See `kanoa-mlops` for our local hosting setup.
```python
# Molmo 7B (recommended for vision - 31 tok/s avg, 3x faster than Gemma)
interpreter = AnalyticsInterpreter(
backend='openai',
api_base='http://localhost:8000/v1',
model='allenai/Molmo-7B-D-0924'
)
# Gemma 3 12B (recommended for text reasoning - 10.3 tok/s avg)
interpreter = AnalyticsInterpreter(
backend='openai',
api_base='http://localhost:8000/v1',
model='google/gemma-3-12b-it'
)
result = interpreter.interpret(
fig=plt.gcf(),
context="Analyzing aquaculture sensor data",
focus="Identify drivers of dissolved oxygen levels"
)
```
## Local & Edge Deployment
Run state-of-the-art open weights models locally using our companion library, [`kanoa-mlops`](https://github.com/lhzn-io/kanoa-mlops).
- **Privacy First**: Your data never leaves your machine.
- **Models**: Support for **Gemma 3**, **Molmo**, and **Olmo 3**.
- **Performance**: Optimized for consumer hardware (RTX 4090/5080) and edge devices (NVIDIA Jetson Thor).
### Benchmarks (NVIDIA RTX 5080)
| Model | Task | Speed |
| :--- | :--- | :--- |
| **Molmo-7B** | Complex Plot Interpretation | **92.8 tokens/sec** |
| **Molmo-7B** | Data Interpretation | **59.5 tokens/sec** |
### Benchmarks (NVIDIA Jetson Thor)
| Model | Task | Speed |
| :--- | :--- | :--- |
| **Molmo-7B** | Complex Plot Interpretation | **9.6 tokens/sec** |
| **Molmo-7B** | Data Interpretation | **9.5 tokens/sec** |
| **Gemma 3 12B** | Vision (Chart Analysis) | **4.3 tokens/sec** |
| **Gemma 3 12B** | Code Generation | **4.4 tokens/sec** |
## Installation
`kanoa` is modular — install only the backends you need:
```bash
# Local inference (vLLM — Molmo, Gemma 3)
pip install kanoa[local]
# Google Gemini (free tier available)
pip install kanoa[gemini]
# Anthropic Claude
pip install kanoa[claude]
# GitHub Copilot SDK
pip install kanoa[github-copilot]
# OpenAI API (GPT models, Azure OpenAI)
pip install kanoa[openai]
# Everything
pip install kanoa[all]
```
Development installation
```bash
git clone https://github.com/lhzn-io/kanoa.git
cd kanoa
pip install -e ".[dev]"
```
## Pricing Configuration
`kanoa` includes up-to-date pricing for all supported models. You can override these values locally without waiting for a package update:
1. Create `~/.config/kanoa/pricing.json`
2. Add your custom pricing (merges with defaults):
```json
{
"gemini": {
"gemini-3-pro-preview": {
"input_price": 2.00,
"output_price": 12.00
}
},
"claude": {
"claude-opus-4-5-20251101": {
"input_price": 5.00,
"output_price": 25.00
}
}
}
```
Pricing sources:
- **Gemini**: [ai.google.dev/pricing](https://ai.google.dev/pricing)
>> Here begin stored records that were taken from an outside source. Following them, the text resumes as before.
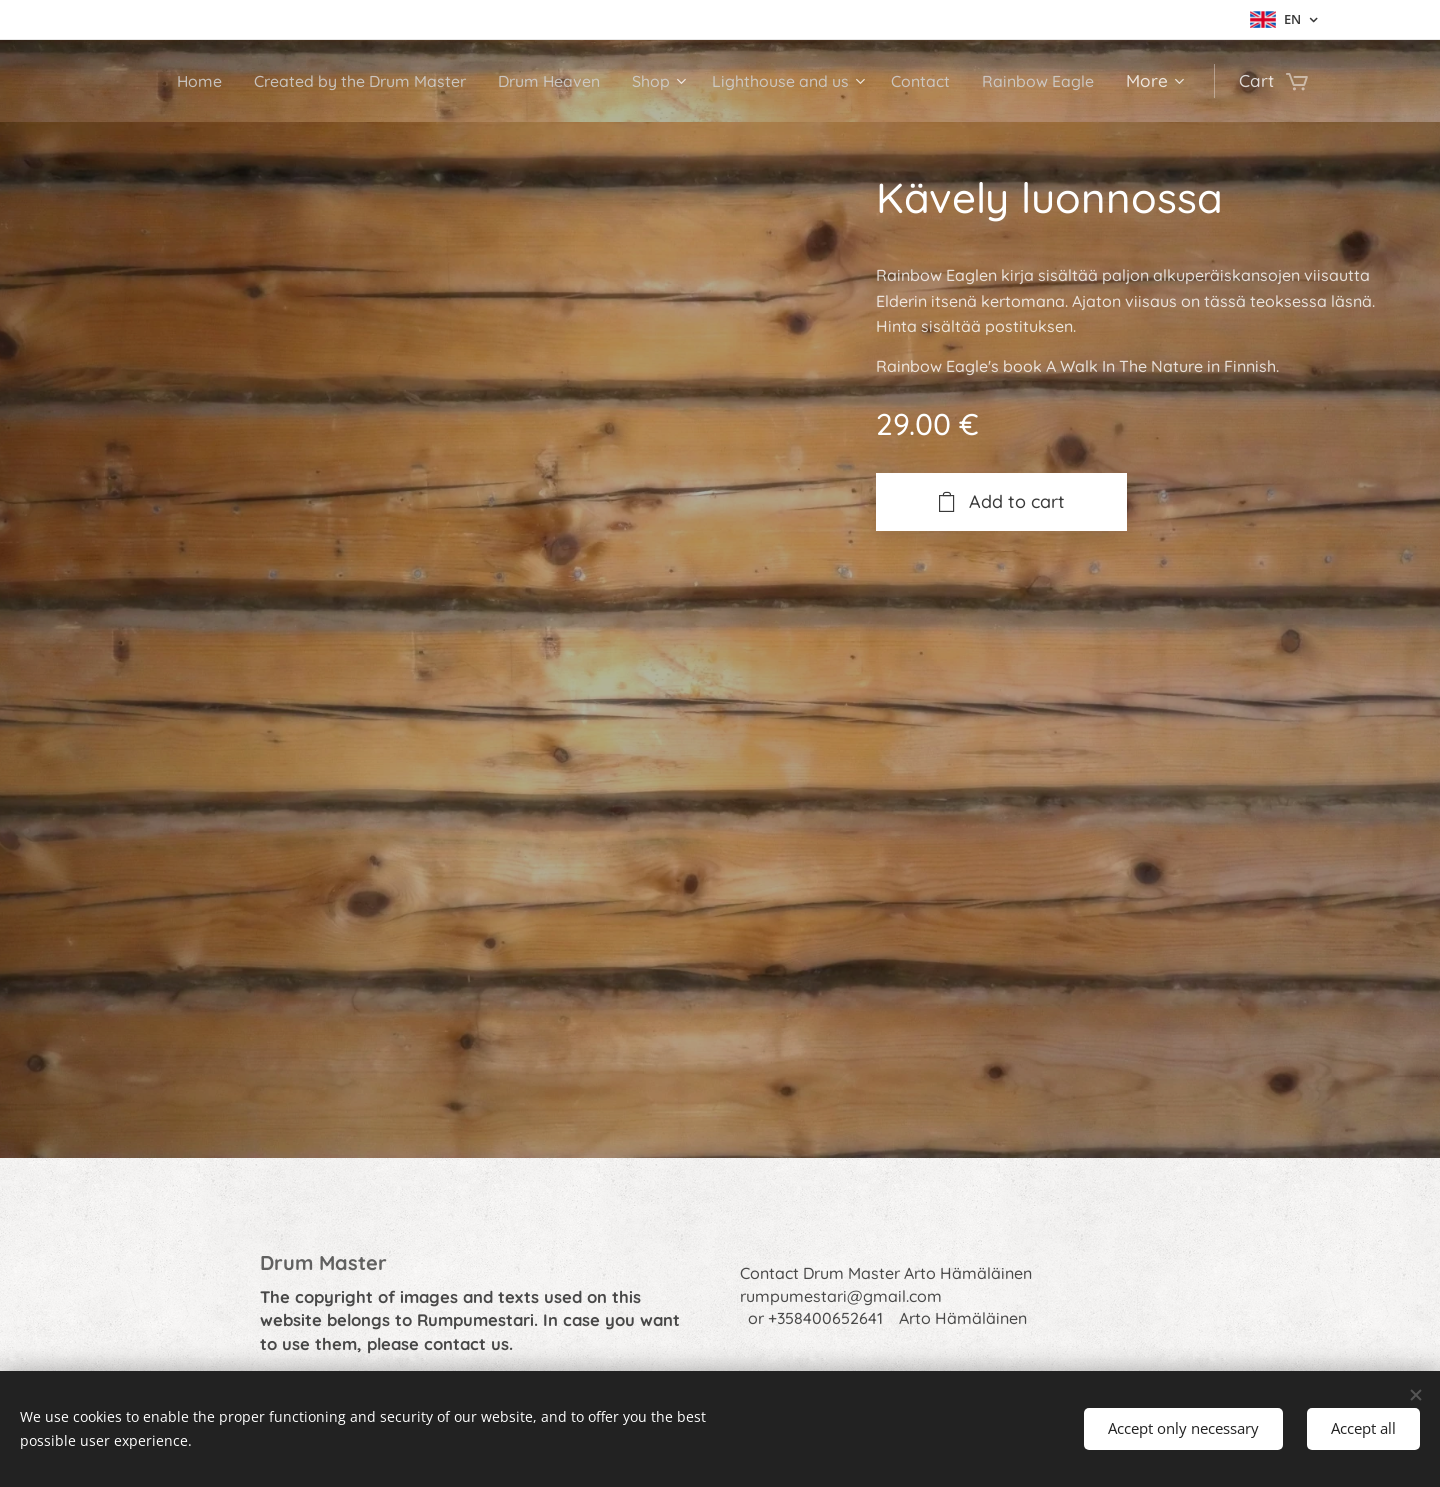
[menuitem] (175, 81)
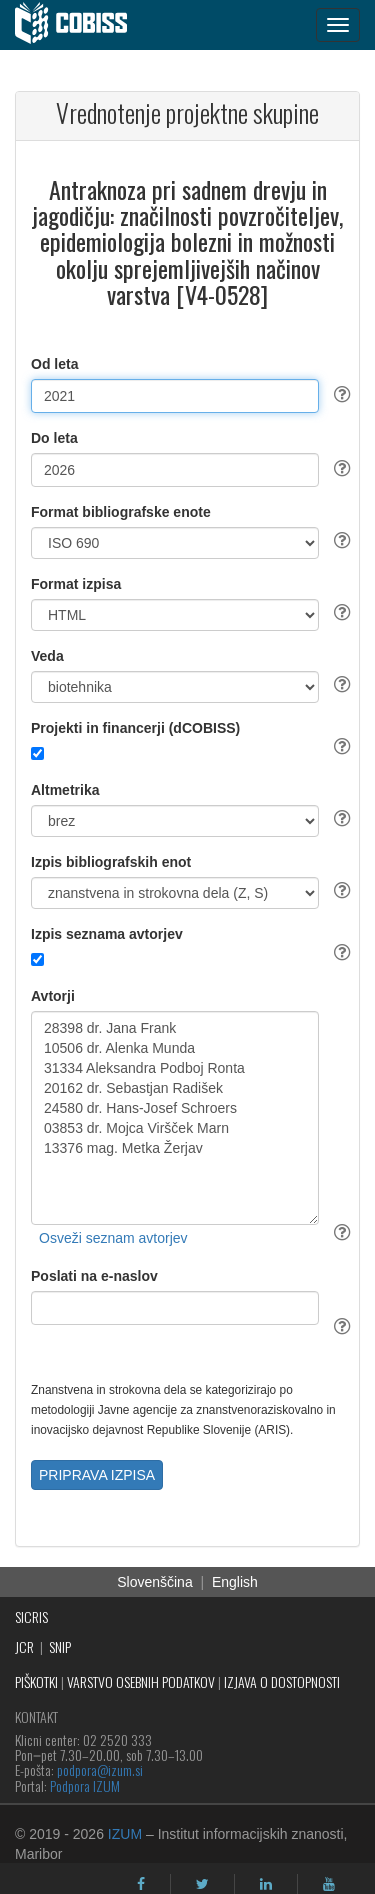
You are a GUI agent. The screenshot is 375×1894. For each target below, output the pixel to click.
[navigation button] (338, 25)
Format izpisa (76, 584)
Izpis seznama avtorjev (107, 934)
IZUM (125, 1834)
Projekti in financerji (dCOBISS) (135, 728)
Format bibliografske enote (121, 512)
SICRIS (31, 1616)
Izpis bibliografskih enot (111, 862)
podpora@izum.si (100, 1769)
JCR (24, 1646)
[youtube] (329, 1884)
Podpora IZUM (85, 1785)
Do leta (54, 438)
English (235, 1582)
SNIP (60, 1646)
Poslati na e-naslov (94, 1276)
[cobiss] (81, 25)
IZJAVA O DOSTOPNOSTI (282, 1681)
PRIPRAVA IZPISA (97, 1475)
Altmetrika (65, 790)
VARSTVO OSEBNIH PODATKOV (141, 1681)
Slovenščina (155, 1582)
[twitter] (202, 1884)
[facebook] (141, 1884)
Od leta (54, 364)
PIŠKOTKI (36, 1681)
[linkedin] (266, 1884)
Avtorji (53, 996)
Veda (47, 656)
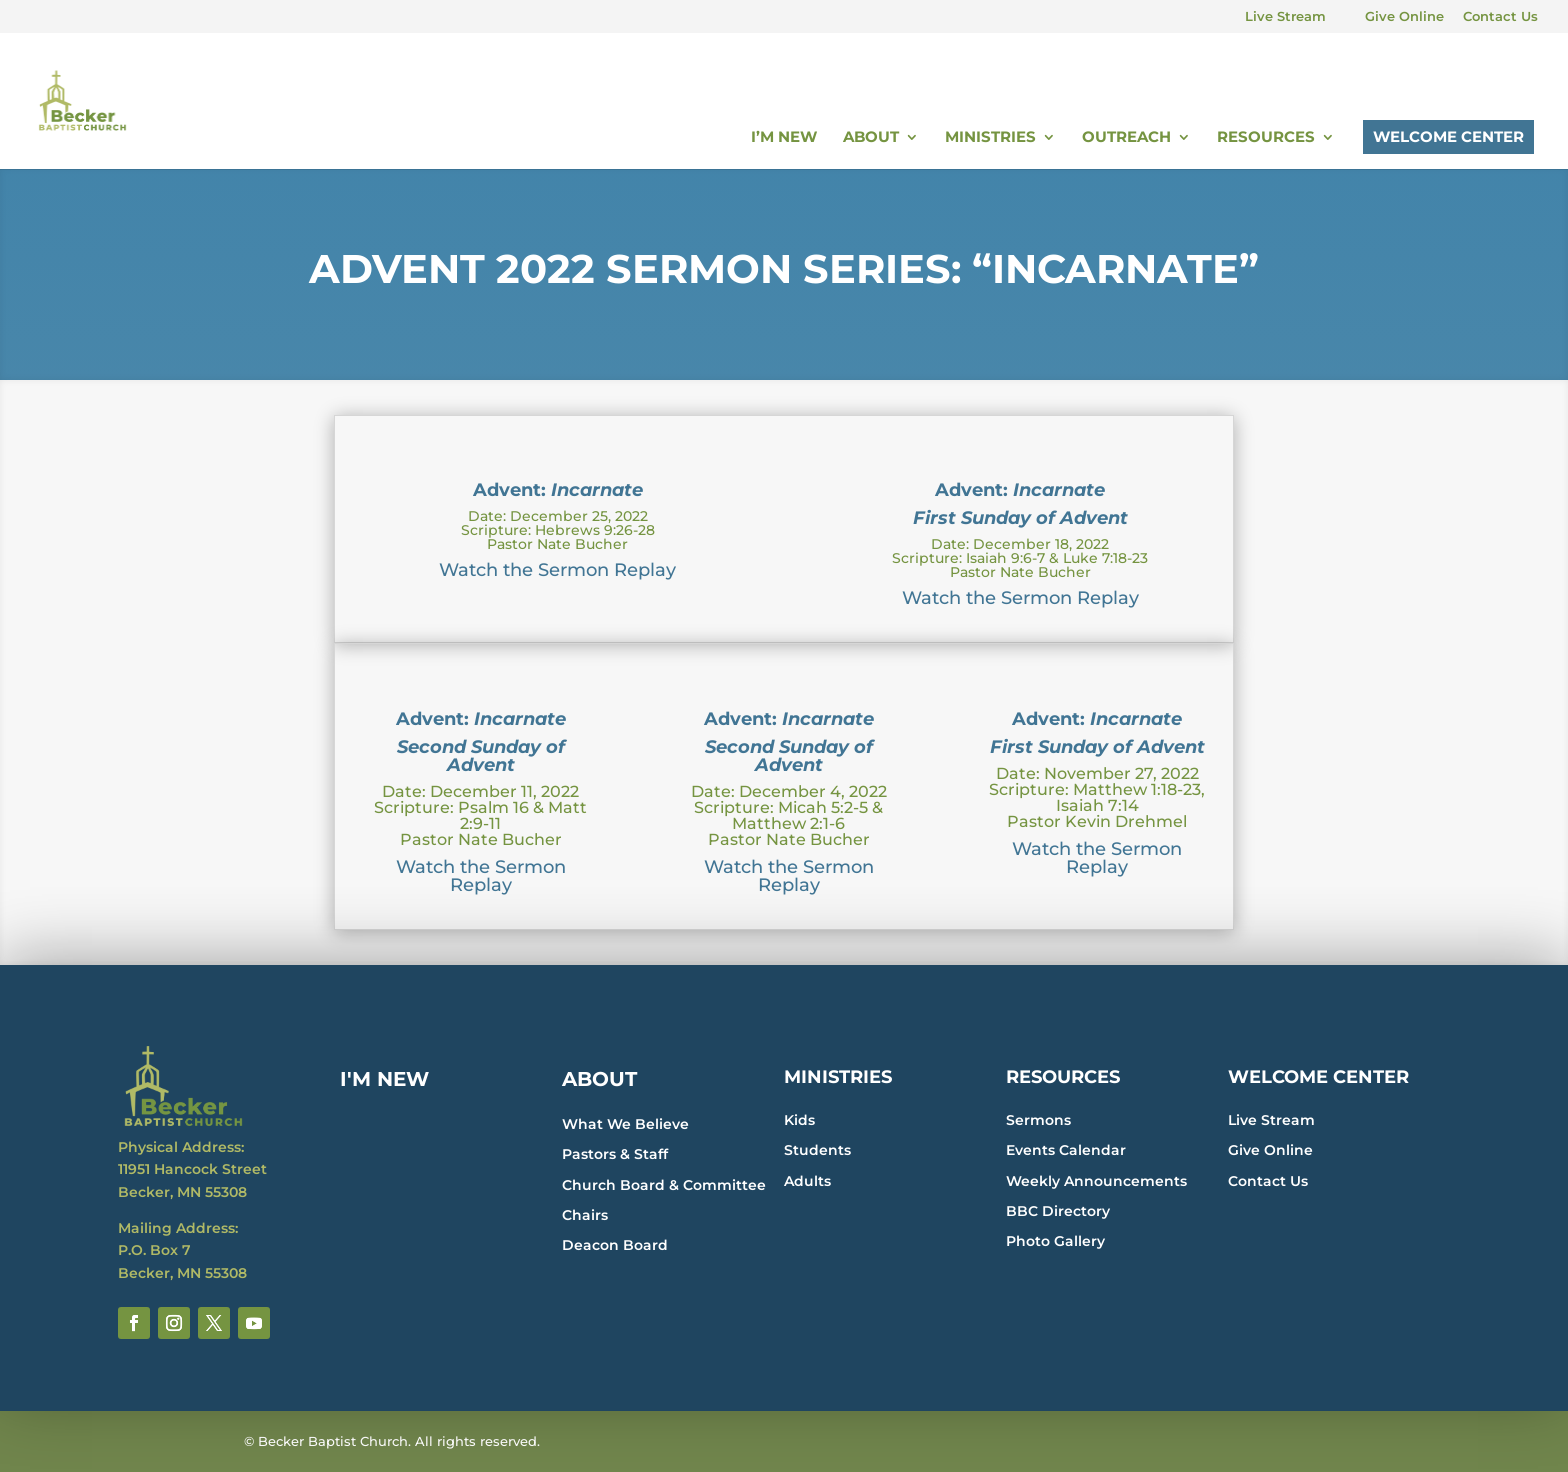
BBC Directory (1058, 1211)
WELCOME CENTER (1318, 1077)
- **Claude**: [anthropic.com/pricing](https://www.anthropic.com/pricing)
- **OpenAI**: [openai.com/api/pricing](https://openai.com/api/pricing)
## Documentation
📖 **[Full documentation](https://kanoa.docs.lhzn.io)** — User guides, API reference, and examples.
Building docs locally
```bash
cd docs
pip install -r requirements-docs.txt
make html
```
Then open `docs/build/html/index.html` in your browser.
## License
Copyright 2025 Long Horizon Observatory
This project is licensed under the MIT License — see the [LICENSE](./LICENSE) file for details.